[Stored data]
****************************************
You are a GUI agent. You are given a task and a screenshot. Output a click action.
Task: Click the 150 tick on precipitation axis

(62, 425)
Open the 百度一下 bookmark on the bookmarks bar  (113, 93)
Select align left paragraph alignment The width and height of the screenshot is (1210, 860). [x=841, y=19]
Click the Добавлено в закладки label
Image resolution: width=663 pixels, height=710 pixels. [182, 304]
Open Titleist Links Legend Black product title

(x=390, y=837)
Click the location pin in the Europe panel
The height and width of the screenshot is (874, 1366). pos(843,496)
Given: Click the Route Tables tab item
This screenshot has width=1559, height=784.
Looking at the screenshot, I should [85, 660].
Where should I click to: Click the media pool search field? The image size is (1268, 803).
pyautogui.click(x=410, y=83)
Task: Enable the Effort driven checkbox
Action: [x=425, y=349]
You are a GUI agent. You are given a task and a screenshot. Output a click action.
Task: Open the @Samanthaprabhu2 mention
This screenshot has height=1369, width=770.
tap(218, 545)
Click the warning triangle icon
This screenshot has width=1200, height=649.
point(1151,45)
****************************************
Problem requirements — Retype the records above without changing a single word.

Output below —
You are a GUI agent. You are given a task and a screenshot. Output a click action.
Task: Click the 150 tick on precipitation axis

(62, 425)
Open the 百度一下 bookmark on the bookmarks bar  (113, 93)
Select align left paragraph alignment The width and height of the screenshot is (1210, 860). [x=841, y=19]
Click the Добавлено в закладки label
Image resolution: width=663 pixels, height=710 pixels. [182, 304]
Open Titleist Links Legend Black product title

(x=390, y=837)
Click the location pin in the Europe panel
The height and width of the screenshot is (874, 1366). pos(843,496)
Given: Click the Route Tables tab item
This screenshot has width=1559, height=784.
Looking at the screenshot, I should [85, 660].
Where should I click to: Click the media pool search field? The image size is (1268, 803).
pyautogui.click(x=410, y=83)
Task: Enable the Effort driven checkbox
Action: [x=425, y=349]
You are a GUI agent. You are given a task and a screenshot. Output a click action.
Task: Open the @Samanthaprabhu2 mention
This screenshot has height=1369, width=770.
tap(218, 545)
Click the warning triangle icon
This screenshot has width=1200, height=649.
point(1151,45)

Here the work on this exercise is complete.